§ **Stated exercise 1**
Output the part of the film review that opens with the words containing "Israeli blend of" and closes with "costume designer, Ella.".
§ **Stated exercise 2**
In one to three sentences, explain why, according to the film review, Natasha comes to look at Ella with growing suspicion.
§ **Stated exercise 3**
Resume the film review from its last sentence.

§ **Extract**
········

Israeli blend of comedy and drama offers a refreshing take on grief from the perspective of the mistress – live from the Tallinn Black Nights Film Festival

QUICK SNAP: LIVE FROM TALLINN

A playwright has died. His latest project is a modern adaptation of Medea. With the premiere of the play looming, a theatre troupe is now responsible to carry the torch in his absence. Aside from being widely respected for his talent, the writer, Assaf, is notorious for being a tenacious womaniser. He is married to the suave blue-eyed Natasha but has various affairs with other women around the city, the most serious of which is a relationship with his costume designer, Ella.

When he suddenly dies choking on Thai food, his departure brings forward an uneasy situation: he has left behind not one, but two widows: the official one, and the secret other. During the time of the Shiva, the seven days of mourning conducted in honour of Assaf’s memory, Ella, like a murderer coming back to the scene of the crime, attends every day of the ritual, wishing to express her grief along Assaf’s relatives. The others who work in the troupe sense that her recurrent appearance will provoke disastrous consequences, however, Ella strubbornly refuses to stay behind. She develops a strange relationship with the widow, Natasha, who gradually comes to look at her with growing suspicion – Ella knows exactly where the kettle and the tea are, she moves about Assaf and Natasha’s home with the smoothness and familiarity of someone who frequently spends time there. When questioned, or when signs of desperate grief overwhelm her, Ella is always able to come up with an amusing way of justifying her behaviour.

A remarkable scene shows Ella mourning, relentlessly shedding tears, wearing a black dress from which emerges a sculpture of white transparent tubes, traveling from her eyes all the way to the floor, giving the impression that her tears have materialised into a fountain of grief. This surrealist scene is quickly justified by the subsequent scene which embraces the film’s overall realist tone: we learn that the ‘mourning dress’ is the costume she has designed and fabricated for Medea’s final monologue. The tubes emerge from the dress by forming a suspended eruption of tears, like a volcano of congealed eye-water. ‘It represents her emotional outburst’, she claims to the stage director who would rather she had designed a ‘simple black dress’.

With this sequence, it seems the film is critiquing artists who are not brave enough to embrace experimental or ‘outlandish’ ideas. To honour this point, the filmmaker constructs a series of brief sequences which precisely attempt to showcase a style that is formally innovative. These include the dream shots on the theatre stage, moments when Ella is battling against an army of invasive black dresses, or when she is lost on the surface of an endless bed whose wrinkling fabric looks like the sea. Although these are stylistic outbursts that defy the language of realism, one wishes the filmmaker Ma’ayan Rypp had paid further attention to her own critique of the fearful director unwilling to play with representation, for the rest of the film is unfortunately lacking in experimentation and innovation.

········

§ **Excerpted data**

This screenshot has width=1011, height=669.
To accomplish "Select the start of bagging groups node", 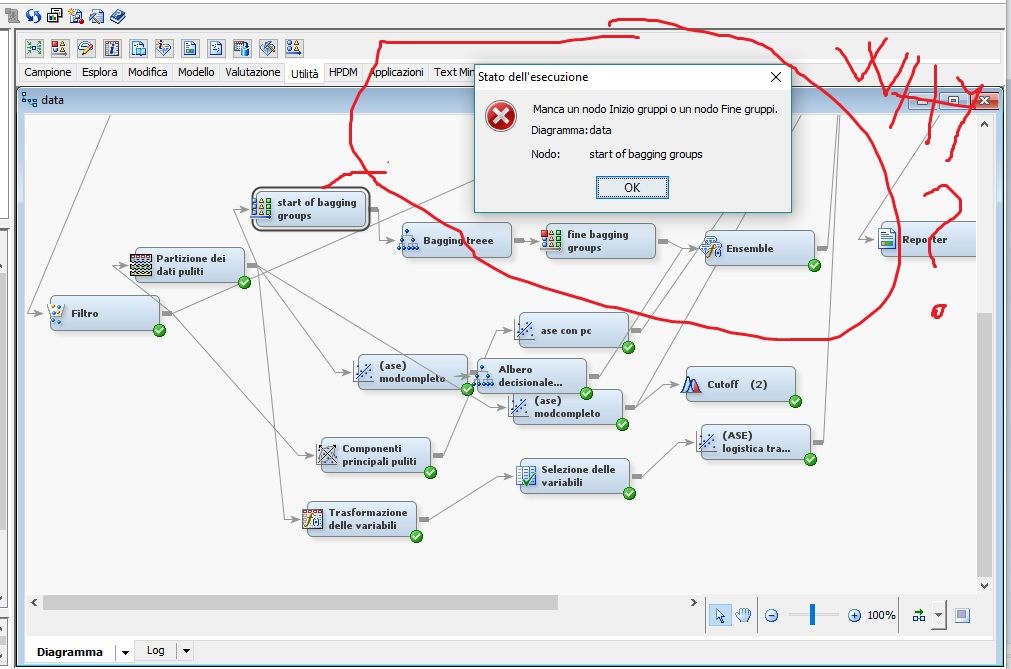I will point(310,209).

········

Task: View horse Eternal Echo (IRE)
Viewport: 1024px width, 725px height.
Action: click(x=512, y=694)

········

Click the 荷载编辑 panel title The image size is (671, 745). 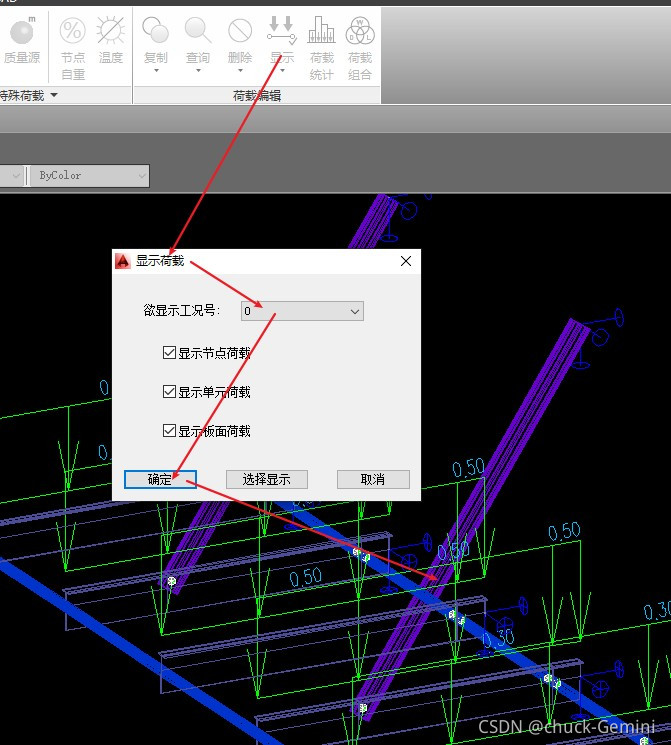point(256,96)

········

§ **Written response 1**
Israeli blend of comedy and drama offers a refreshing take on grief from the perspective of the mistress – live from the Tallinn Black Nights Film Festival

QUICK SNAP: LIVE FROM TALLINN

A playwright has died. His latest project is a modern adaptation of Medea. With the premiere of the play looming, a theatre troupe is now responsible to carry the torch in his absence. Aside from being widely respected for his talent, the writer, Assaf, is notorious for being a tenacious womaniser. He is married to the suave blue-eyed Natasha but has various affairs with other women around the city, the most serious of which is a relationship with his costume designer, Ella.

§ **Written response 2**
Ella knows exactly where the kettle and the tea are in Assaf and Natasha's home. She also moves about the house with the smoothness and familiarity of someone who frequently spends time there.

§ **Written response 3**
A good performance from Dana Ivgy conveys a character at the same time quiet, quirky, but also stubborn and outspoken. The film unveils a soft commentary on the ways in which illicit lovers (mistresses or boyfriends) can be looked upon by society. But a certain lack of depth on the part of her character is not ameliorated by the somewhat idealistic portrayal of the man, successful writer and talented charmer. Indeed, the script flirts too much with the hagiographic genre, instead of showing a sobering dose of criticism turning Assaf into a more convincing character. The film also ends in an abrupt symbolic way, lacking in psychological concreteness.

On a final note, The Other Widow is a refreshing take on grief which playfully lingers at the intersection between drama and comedy. It sets up an interesting dynamic between two grieving lovers, both suffering from being torn halves of a picture, torn sides of a same lover. However, a more pronounced authorial stance could have elevated a film which sadly lacks creative energy. The language of cinema should be challenged, especially by up-and-coming filmmakers who should stop excessively relying on tired convention. I am thinking, for instance, of the creative energy of Bergman’s Persona, which imagined new ways of depicting a tense and intricate relationship between two women (one of them, incidently, being a stage performer who has lost the ability to speak).

The Other Widow has just premiered at the 26th Tallinn Black Nights Film Festival.


By Liván García-Duquesne - 21-11-2022

Livan Garcia-Duquesne is a UK-based French-Spanish filmmaker and writer. He holds an MPhil in Film & Screen Studies from the University of Cambridge and his academic work has been centred around t...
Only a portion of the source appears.